| Passage |

++++++++++++++++++++

Like, elder Sidereals are still going to seem like inhuman monsters to a lot of people, but that doesn't actually mean that they're out to stab you in the back for no reason.

Having a close friendship or romantic entanglement with someone from another faction is fraught, and has gotten significantly more so since the Empress disappeared and the Solar Resurgence happened, but it's like... Intended play? No one on any side of this actually wants to start killing or politically destroying their cross faction colleagues in earnest, because once that starts it will not stop, and you're pretty likely to be closer with specific individuals who don't share your politics than you are to everyone on your own faction.
 
I think the main thing I'd like to addressed along the lines of facilitating Anathema being active on the Blessed Isle and the broader threat of the wyld hunt in-general is some out of character clarification on why Measure the Wind exists as a spirit charm, in-part because I still remember this from Keychain of Creation as reflective of the kind of paranoia that there was around the Blessed Isle at the time it's not as bad but I do occasionally encounter Ex3 players who think it's extremely unfair that a low level spirit charm gets to 'out' their character.

++++++++++++++++++++

Entries drawn from a collection
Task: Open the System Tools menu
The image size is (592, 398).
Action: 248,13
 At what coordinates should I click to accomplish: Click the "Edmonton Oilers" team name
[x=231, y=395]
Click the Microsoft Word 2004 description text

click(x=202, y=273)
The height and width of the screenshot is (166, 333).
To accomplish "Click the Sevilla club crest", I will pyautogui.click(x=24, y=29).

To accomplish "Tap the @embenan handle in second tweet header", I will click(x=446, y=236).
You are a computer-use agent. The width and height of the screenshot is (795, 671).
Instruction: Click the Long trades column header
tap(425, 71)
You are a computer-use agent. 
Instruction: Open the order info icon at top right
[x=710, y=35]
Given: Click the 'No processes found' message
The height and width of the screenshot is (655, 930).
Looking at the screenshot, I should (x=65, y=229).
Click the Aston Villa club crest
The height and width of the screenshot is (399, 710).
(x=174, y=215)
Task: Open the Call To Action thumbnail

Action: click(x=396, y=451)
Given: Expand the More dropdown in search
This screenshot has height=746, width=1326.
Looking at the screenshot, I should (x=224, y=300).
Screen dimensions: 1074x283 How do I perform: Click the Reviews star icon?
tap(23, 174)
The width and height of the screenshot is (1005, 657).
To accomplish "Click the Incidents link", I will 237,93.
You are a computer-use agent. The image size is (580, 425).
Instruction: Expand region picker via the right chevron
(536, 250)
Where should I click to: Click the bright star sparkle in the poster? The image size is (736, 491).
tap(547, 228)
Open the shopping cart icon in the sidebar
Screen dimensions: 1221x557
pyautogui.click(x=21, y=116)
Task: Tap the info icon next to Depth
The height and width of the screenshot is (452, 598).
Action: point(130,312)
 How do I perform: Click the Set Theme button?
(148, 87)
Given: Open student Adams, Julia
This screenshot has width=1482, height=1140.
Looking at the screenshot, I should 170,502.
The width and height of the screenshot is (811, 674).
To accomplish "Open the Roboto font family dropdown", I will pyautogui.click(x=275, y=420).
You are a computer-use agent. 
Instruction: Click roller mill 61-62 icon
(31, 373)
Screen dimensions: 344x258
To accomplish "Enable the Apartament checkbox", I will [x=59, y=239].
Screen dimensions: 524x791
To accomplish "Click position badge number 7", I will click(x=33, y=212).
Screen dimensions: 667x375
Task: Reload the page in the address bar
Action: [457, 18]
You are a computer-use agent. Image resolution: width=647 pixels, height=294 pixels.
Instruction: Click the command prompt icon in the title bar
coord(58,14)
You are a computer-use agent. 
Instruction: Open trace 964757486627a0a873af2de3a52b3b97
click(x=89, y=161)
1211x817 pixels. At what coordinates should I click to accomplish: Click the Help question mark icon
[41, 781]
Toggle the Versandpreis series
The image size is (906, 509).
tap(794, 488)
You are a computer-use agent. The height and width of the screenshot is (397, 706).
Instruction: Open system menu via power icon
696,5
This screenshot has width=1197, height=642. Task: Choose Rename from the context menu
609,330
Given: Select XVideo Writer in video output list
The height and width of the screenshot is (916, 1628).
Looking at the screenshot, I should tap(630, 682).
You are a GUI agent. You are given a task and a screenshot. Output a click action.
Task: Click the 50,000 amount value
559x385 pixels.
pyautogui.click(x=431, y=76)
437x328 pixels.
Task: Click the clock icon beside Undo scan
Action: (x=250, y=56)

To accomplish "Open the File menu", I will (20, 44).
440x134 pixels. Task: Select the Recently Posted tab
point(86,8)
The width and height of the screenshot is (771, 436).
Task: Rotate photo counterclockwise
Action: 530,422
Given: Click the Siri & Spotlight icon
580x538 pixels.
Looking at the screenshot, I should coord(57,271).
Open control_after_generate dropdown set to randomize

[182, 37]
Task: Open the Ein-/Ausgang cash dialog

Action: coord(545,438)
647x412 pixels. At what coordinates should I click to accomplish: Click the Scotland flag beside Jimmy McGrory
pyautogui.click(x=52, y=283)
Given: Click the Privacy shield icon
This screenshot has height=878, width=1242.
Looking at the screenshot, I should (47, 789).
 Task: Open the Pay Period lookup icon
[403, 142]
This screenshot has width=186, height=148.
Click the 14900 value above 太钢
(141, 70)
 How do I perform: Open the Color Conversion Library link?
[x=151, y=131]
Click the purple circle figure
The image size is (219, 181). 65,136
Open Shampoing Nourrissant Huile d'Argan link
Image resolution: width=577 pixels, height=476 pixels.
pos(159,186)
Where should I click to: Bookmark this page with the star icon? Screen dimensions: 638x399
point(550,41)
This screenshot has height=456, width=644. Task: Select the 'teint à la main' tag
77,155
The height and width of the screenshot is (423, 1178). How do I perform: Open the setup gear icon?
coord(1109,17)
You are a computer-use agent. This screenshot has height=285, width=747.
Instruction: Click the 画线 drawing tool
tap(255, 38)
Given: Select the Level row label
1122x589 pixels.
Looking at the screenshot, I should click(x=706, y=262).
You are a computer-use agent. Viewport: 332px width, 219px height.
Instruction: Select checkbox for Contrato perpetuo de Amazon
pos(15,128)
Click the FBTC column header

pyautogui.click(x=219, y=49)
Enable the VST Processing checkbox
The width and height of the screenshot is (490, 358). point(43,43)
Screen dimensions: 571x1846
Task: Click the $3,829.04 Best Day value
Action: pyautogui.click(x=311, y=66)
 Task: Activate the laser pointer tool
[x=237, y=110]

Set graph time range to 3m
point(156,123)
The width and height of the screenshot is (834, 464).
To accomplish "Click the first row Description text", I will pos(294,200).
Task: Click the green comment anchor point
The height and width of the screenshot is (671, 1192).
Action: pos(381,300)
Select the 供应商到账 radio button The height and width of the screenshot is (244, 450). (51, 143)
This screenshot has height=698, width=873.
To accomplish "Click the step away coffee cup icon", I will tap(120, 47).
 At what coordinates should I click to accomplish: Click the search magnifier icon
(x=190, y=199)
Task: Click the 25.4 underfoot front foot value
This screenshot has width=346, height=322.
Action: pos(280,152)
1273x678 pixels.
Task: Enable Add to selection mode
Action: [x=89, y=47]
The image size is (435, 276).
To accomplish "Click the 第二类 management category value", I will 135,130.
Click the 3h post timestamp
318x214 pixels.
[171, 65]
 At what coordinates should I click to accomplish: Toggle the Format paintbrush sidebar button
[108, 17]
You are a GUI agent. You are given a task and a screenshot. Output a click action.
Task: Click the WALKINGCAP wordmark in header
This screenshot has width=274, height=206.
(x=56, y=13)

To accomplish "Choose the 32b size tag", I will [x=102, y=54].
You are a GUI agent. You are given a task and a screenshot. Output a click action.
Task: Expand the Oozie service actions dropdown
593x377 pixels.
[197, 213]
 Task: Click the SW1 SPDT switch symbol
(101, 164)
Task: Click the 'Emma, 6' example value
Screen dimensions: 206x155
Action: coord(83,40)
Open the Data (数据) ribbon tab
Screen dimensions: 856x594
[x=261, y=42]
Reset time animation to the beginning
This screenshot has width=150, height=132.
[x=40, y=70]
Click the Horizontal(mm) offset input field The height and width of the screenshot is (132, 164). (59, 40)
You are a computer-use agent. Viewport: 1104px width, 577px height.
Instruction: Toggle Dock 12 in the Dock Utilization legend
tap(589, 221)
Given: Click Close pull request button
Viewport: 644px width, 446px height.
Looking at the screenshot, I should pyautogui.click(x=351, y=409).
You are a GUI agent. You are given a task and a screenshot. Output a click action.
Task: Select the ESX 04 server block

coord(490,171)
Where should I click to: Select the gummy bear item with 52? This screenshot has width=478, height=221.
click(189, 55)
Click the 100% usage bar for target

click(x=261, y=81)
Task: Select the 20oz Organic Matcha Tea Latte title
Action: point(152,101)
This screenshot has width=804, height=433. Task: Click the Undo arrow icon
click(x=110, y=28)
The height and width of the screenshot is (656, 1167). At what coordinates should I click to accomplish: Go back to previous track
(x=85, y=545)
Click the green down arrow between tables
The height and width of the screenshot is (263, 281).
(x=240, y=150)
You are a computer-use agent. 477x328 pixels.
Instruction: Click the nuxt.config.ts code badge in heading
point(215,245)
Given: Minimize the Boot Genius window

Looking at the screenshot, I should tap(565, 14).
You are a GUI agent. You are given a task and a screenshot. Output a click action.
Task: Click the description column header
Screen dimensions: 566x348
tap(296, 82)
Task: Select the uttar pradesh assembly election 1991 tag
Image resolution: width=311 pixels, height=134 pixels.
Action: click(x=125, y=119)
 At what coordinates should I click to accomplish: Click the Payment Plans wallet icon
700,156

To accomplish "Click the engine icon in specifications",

++++++++++++++++++++

| Direction 1 |
Write out again the part of the passage about Sidereals and factions that begins at the words "Like, elder Sidereals" and stops after the words "your own faction.".
| Direction 2 |
In the passage about Sidereals and factions, which spirit charm does the writer want an out-of-character explanation for?
Work only from the passage about Sidereals and factions.

| Task response 1 |
Like, elder Sidereals are still going to seem like inhuman monsters to a lot of people, but that doesn't actually mean that they're out to stab you in the back for no reason.

Having a close friendship or romantic entanglement with someone from another faction is fraught, and has gotten significantly more so since the Empress disappeared and the Solar Resurgence happened, but it's like... Intended play? No one on any side of this actually wants to start killing or politically destroying their cross faction colleagues in earnest, because once that starts it will not stop, and you're pretty likely to be closer with specific individuals who don't share your politics than you are to everyone on your own faction.

| Task response 2 |
Measure the Wind